Firenze: presidente di una banca uccide moglie e figlio, poi si suicida

Agente della Polizia Scientifica(CONTROLUCE/AFP/GettyImages)

 

Ieri sera, in provincia di Firenze, un uomo ha ucciso a colpi di fucile la moglie di 66 anni ed il figlio 23enne, prima di togliersi la vita con la stessa arma.
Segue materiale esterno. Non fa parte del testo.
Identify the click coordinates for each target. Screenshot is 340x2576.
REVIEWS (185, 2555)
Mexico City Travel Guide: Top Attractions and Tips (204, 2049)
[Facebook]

A dare l’allarme è stato un vicino dell’ omicida – suicida che è stato avvisato al telefono proprio dal carnefice in fin di vita.

Lamberto Albuzzani, avvocato di 67 anni, era presidente del Banco Credito Cooperativo Area Pratese e viveva con la famiglia in una villetta a due piani a Sant’Angelo a Lecore, frazione del Comune di Campi Bisenzio, in provincia di Firenze. Recentemente Albuzzani era stato indagato dalla Procura di Prato per un’indagine legata alla gestione dell’istituto di credito.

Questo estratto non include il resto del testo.